September 5, 2019The Federal Trade Commission in the United States has just imposed an unprecedented fine on Facebook for privacy violations: 5 billion dollars, for inappropriately sharing data from users of this social network with Cambridge Analytica. Let’s remember the case: through a personality test that 270,000 people answered, this third party accessed through the networks of friends of those surveyed, data of 50 million people without their explicit consent. Other companies also had inappropriate access to data taken from Facebook. And how do they get that data? Many times we are the ones who hand them over.
If you were one of those who have had fun in recent weeks seeing your face, that of your family and friends, aged in about 20 or 30 years, do you know where the original and altered photos were stored and what other information was stored by the application used, FaceApp? Would you do the same with your house, car and other goods? I don’t think you would. So why do we give our information to third parties without reading the conditions under which our personal data will be treated (used)?
Do you know what data FaceApp collects? In addition to your photographs, which could be qualified as biometric data and according to the bill regulating data protection in Chile, as sensitive data; it also collects your behavior. Who stores or treats them? A Russian company, with servers in the United States and Russia. And since you probably didn’t read the terms and conditions either, I’ll tell you more. FaceApp cannot sell your data. You’ll say thank goodness. But it can share them with third parties, does that sound like Facebook to you?
But don’t worry so much. You have the right to cancel. They’ll acknowledge receipt and you will believe it’s all over. Let’s try to think positive. Yes, your data will be erased on FaceApp and from the servers of third parties with whom it was shared. Only good faith remains. The same one you had when you downloaded the application. The same one we had with Facebook and Cambridge Analytica.
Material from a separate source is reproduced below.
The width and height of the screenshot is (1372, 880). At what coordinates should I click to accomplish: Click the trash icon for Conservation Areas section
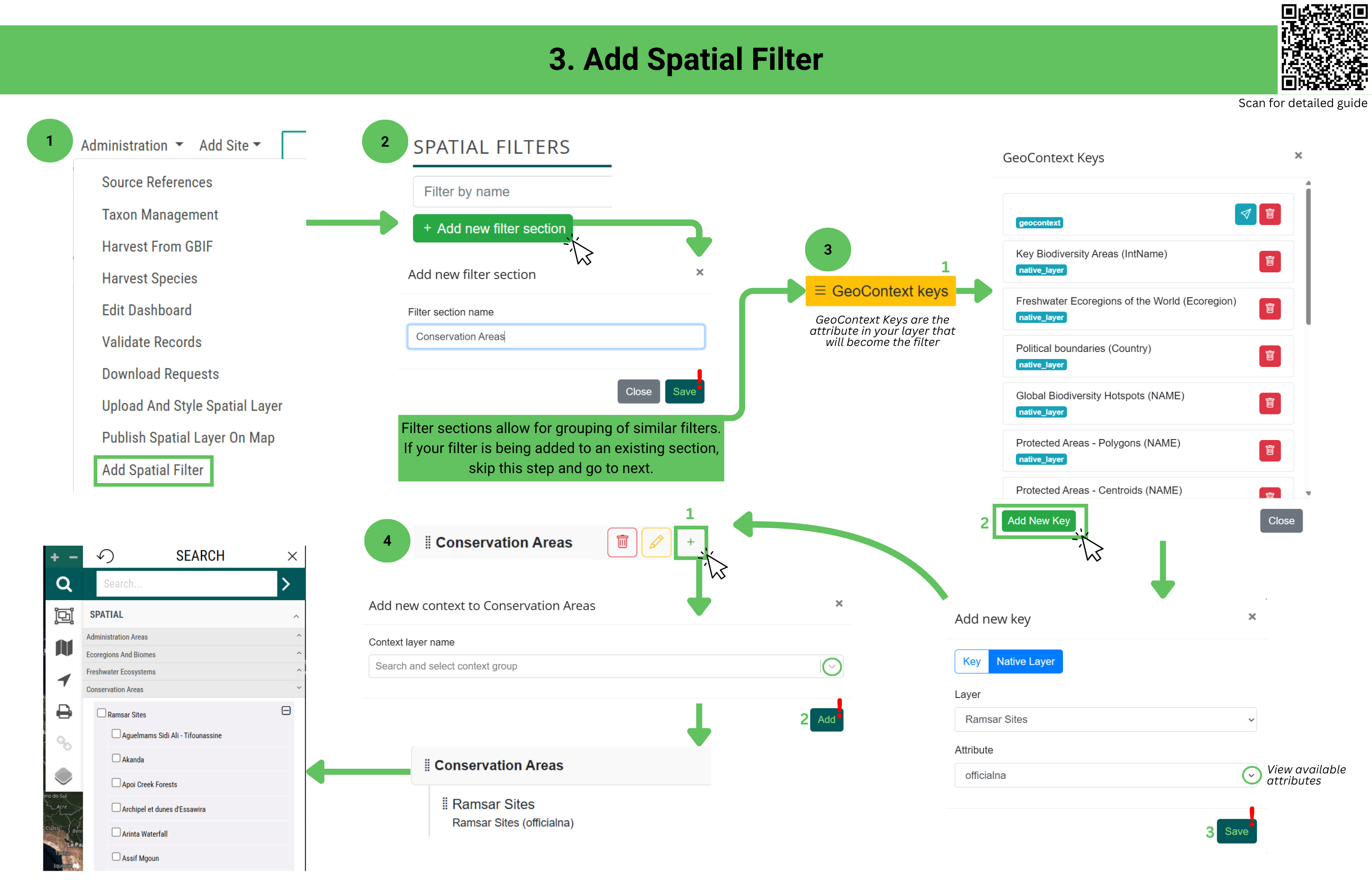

It is surprising that in the wake of a new data protection regulation, in which rights for data subjects are recognized, there is so little discussion about the care that we must all take to protect them. If they are ours, should we hand them over without further analysis to an unknown third party?
It is important not to delegate all responsibility to the person who collect our data. It is undeniable that individuals, data holders, have a degree of participation. We freely choose to download the application and give them our information. Just as we want data processing companies to be diligent, data users and data owners should protect our privacy. Not everything can be rights or claims, due care should start with the data owner itself.